Start of RECORDS TO USE

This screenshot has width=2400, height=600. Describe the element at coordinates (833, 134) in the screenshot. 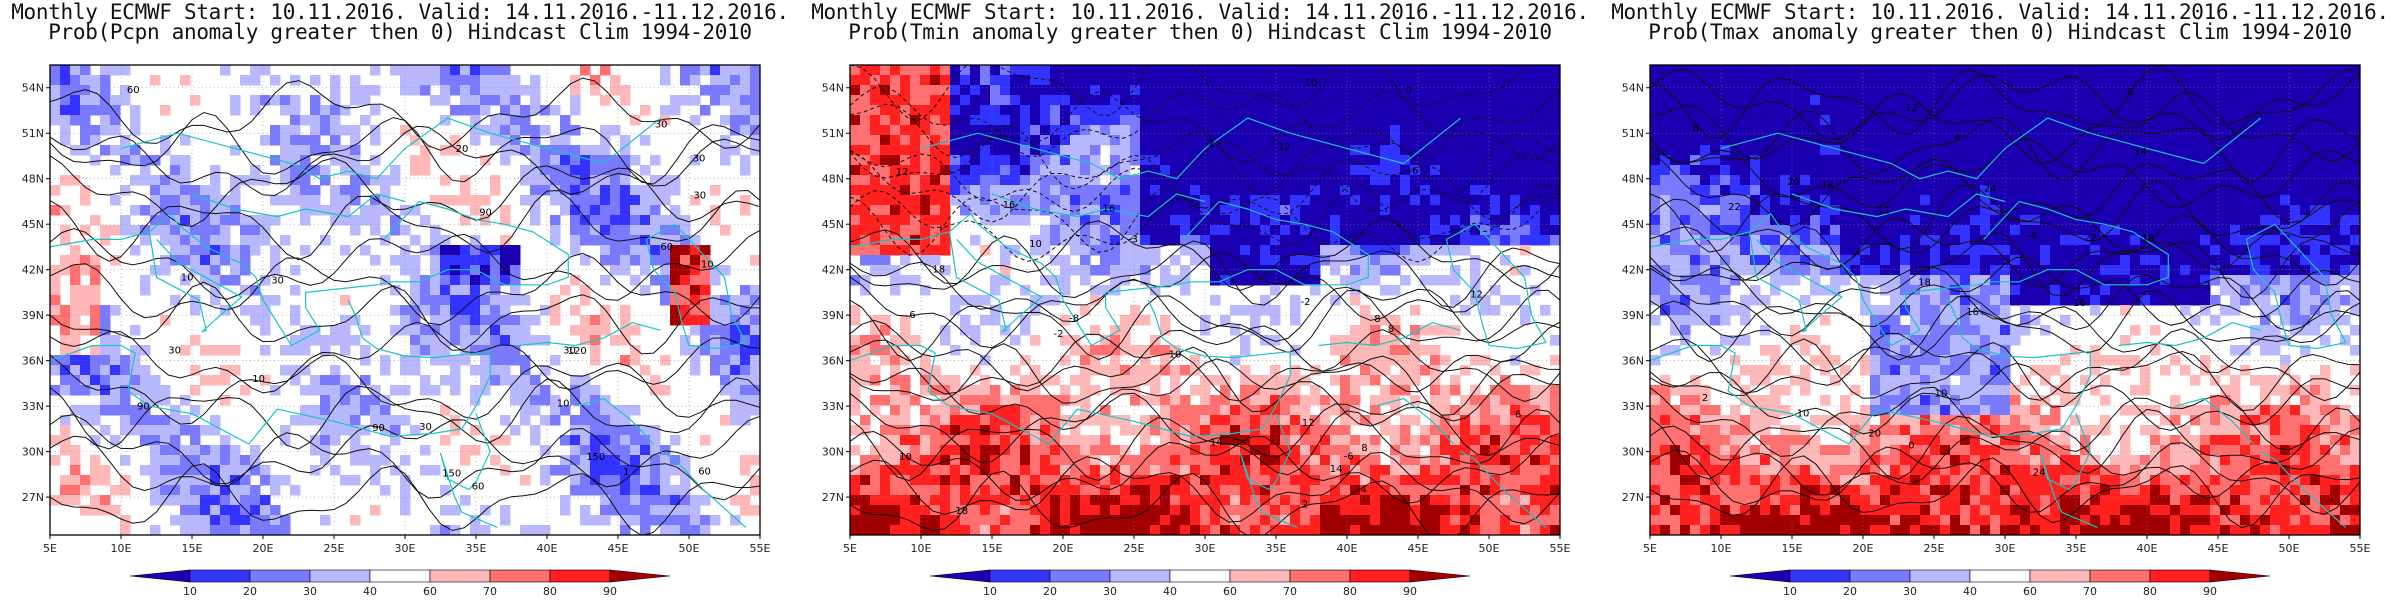

I see `lat-tick-label: 51N` at that location.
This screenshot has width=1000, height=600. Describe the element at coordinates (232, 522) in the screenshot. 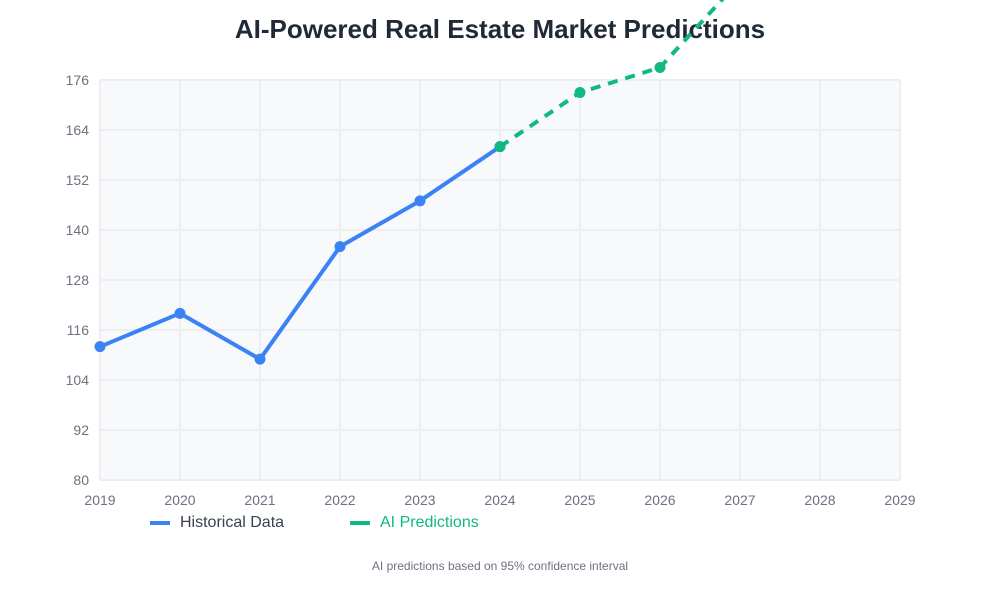

I see `legend-label-historical: Historical Data` at that location.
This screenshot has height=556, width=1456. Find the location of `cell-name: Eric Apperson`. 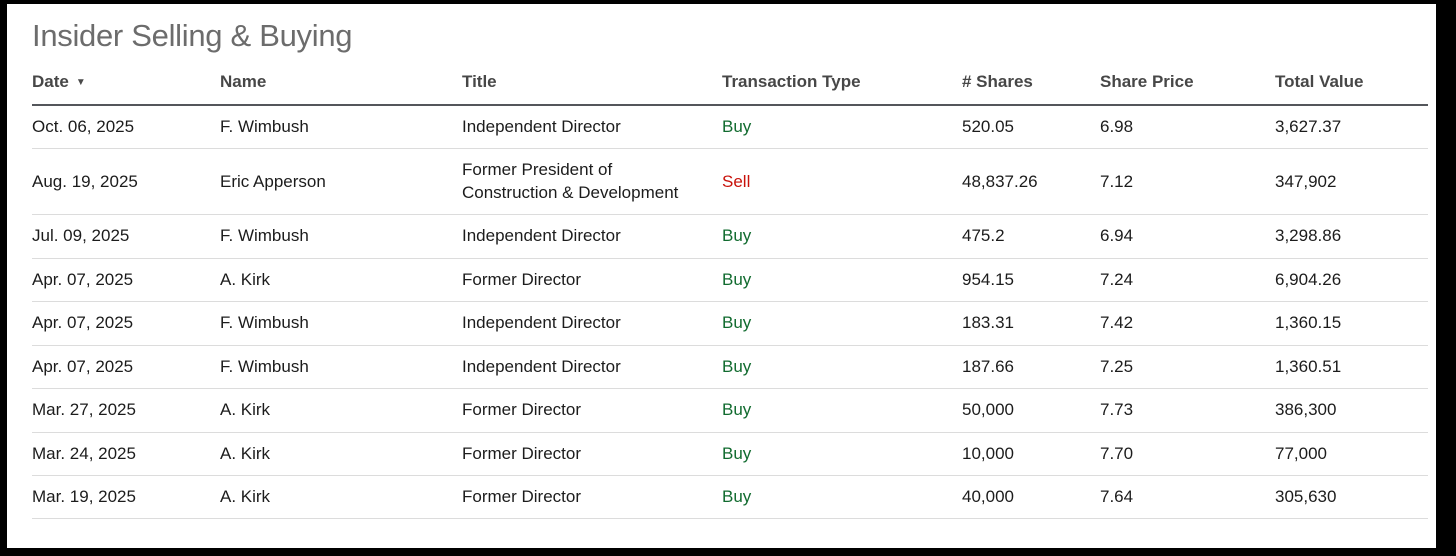

cell-name: Eric Apperson is located at coordinates (341, 182).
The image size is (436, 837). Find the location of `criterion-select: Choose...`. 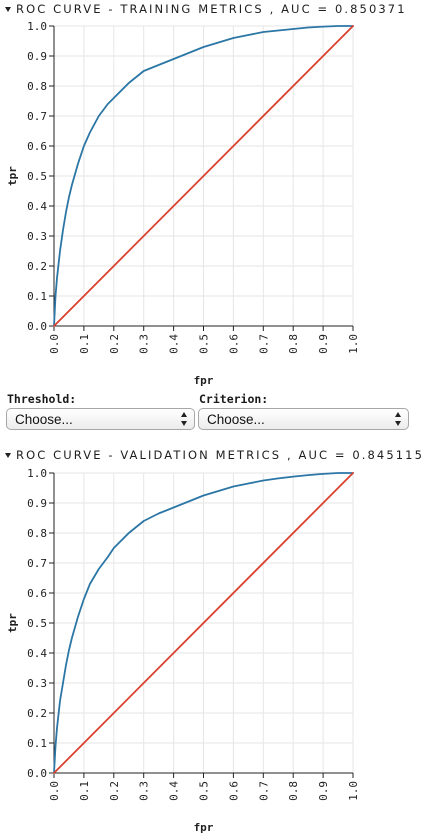

criterion-select: Choose... is located at coordinates (304, 419).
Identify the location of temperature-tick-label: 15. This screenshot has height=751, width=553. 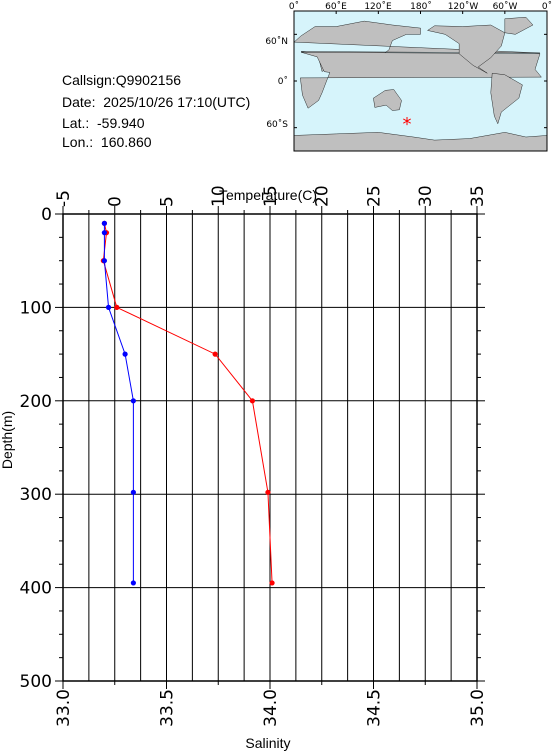
(271, 196).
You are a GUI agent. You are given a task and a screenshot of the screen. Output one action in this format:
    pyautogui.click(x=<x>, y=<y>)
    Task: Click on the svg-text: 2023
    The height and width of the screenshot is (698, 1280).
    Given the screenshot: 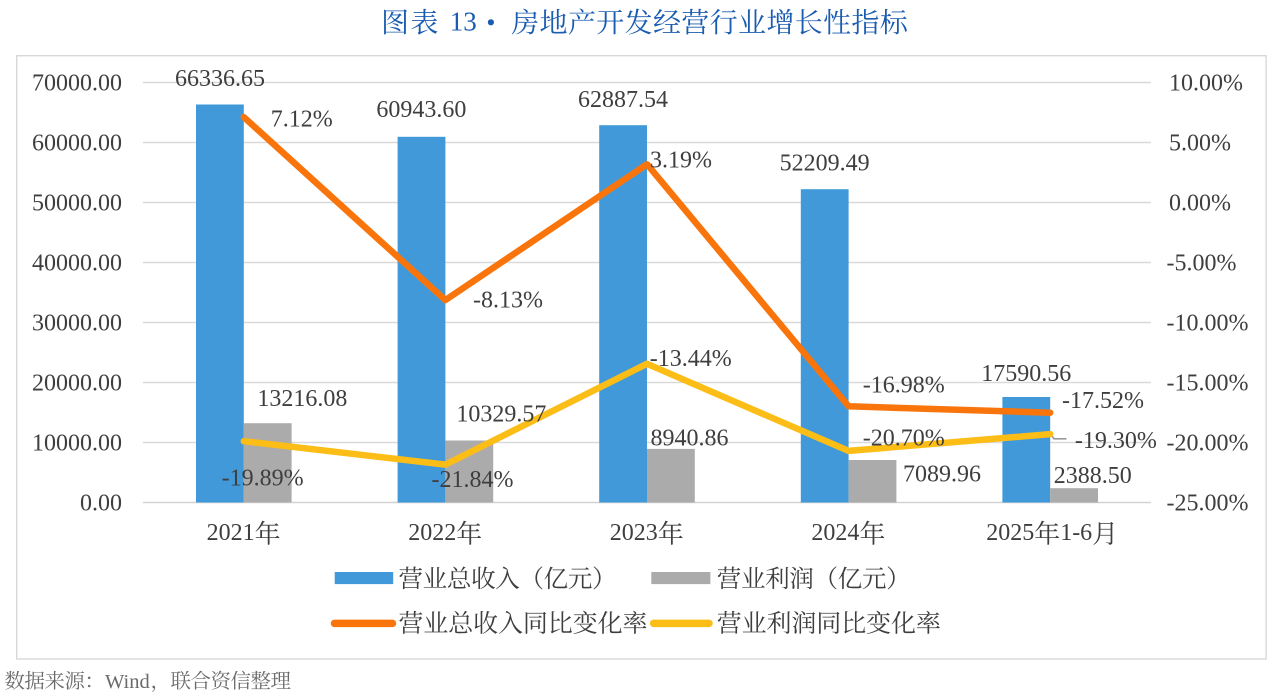 What is the action you would take?
    pyautogui.click(x=634, y=533)
    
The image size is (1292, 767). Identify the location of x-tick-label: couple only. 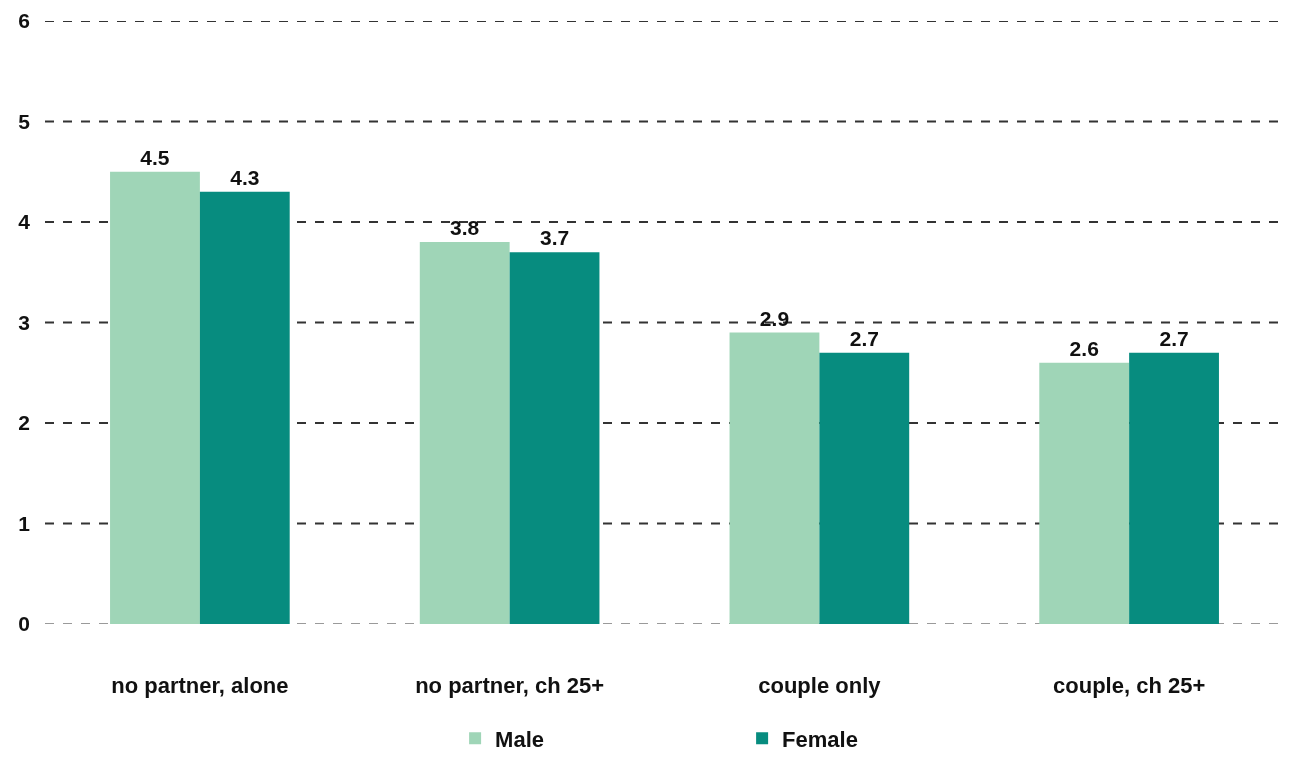
(820, 686).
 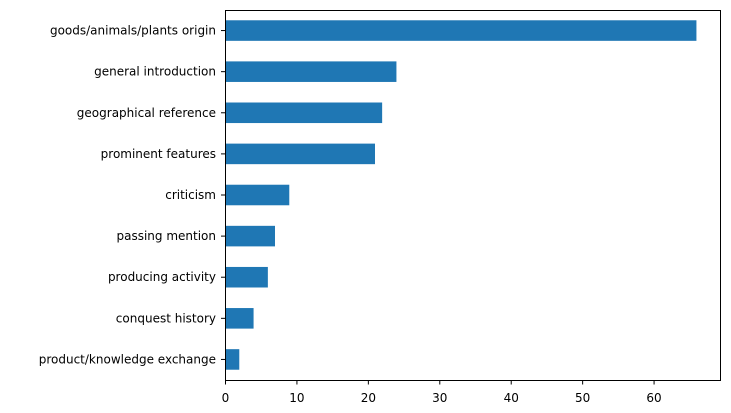 What do you see at coordinates (368, 398) in the screenshot?
I see `x-tick-label: 20` at bounding box center [368, 398].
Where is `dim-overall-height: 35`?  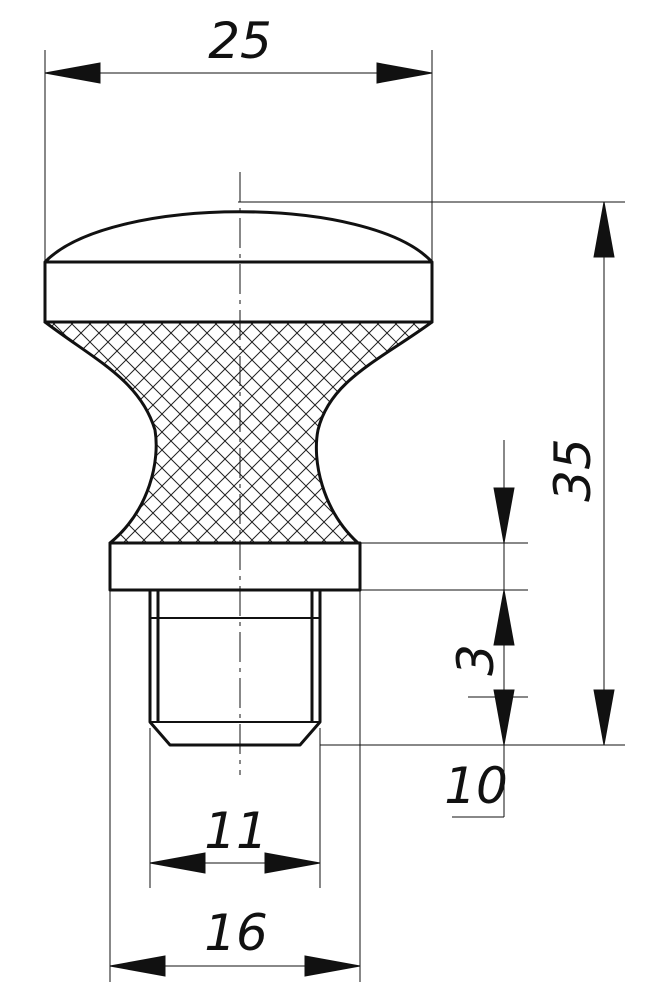
dim-overall-height: 35 is located at coordinates (573, 470).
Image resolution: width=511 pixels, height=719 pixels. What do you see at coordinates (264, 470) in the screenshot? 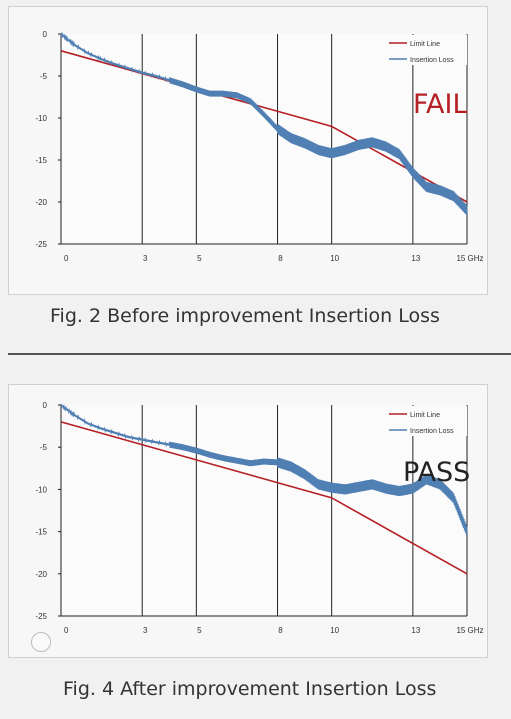
I see `insertion-loss-series` at bounding box center [264, 470].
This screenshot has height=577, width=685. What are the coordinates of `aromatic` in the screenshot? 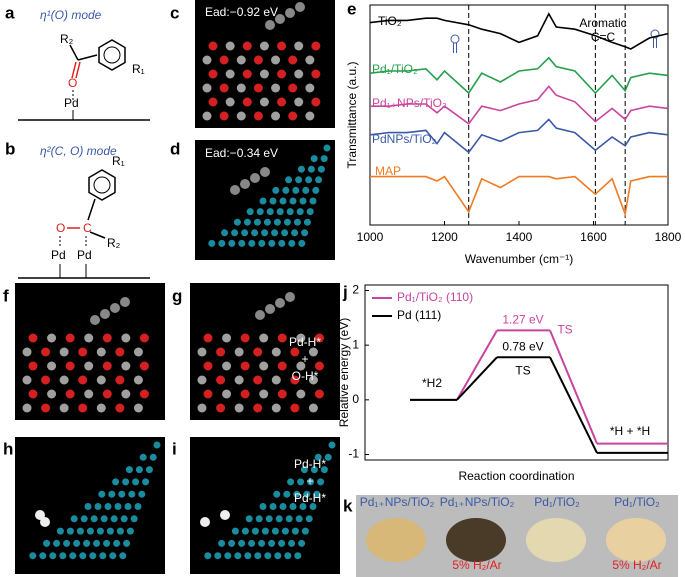 It's located at (102, 185).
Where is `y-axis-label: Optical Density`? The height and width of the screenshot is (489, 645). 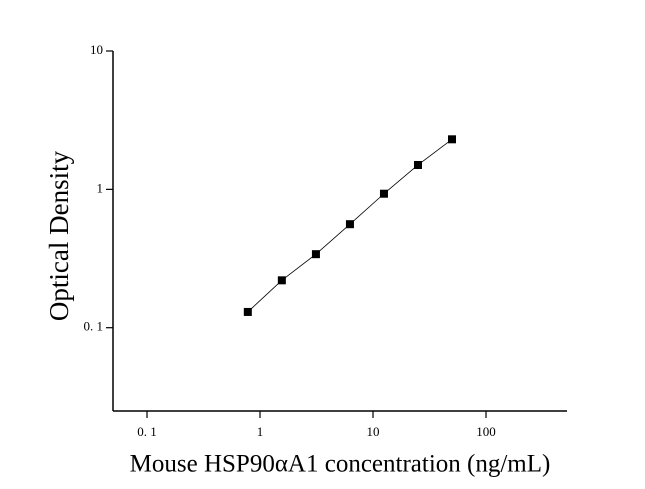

End of RECORDS TO USE

Recast the entries from the line with "The image size is (436, 837)." up to and including the line with "criterion-select: Choose... is" as a Markdown table with the columns Row and Text. Put a row number and one line in each row, skip blank lines, and omit the pictures.

EXERCISE RESPONSE:
| Row | Text |
|---|---|
| 1 | The image size is (436, 837). Find the location of `criterion-select: Choose...`.  |
| 2 | criterion-select: Choose... is located at coordinates (304, 419). |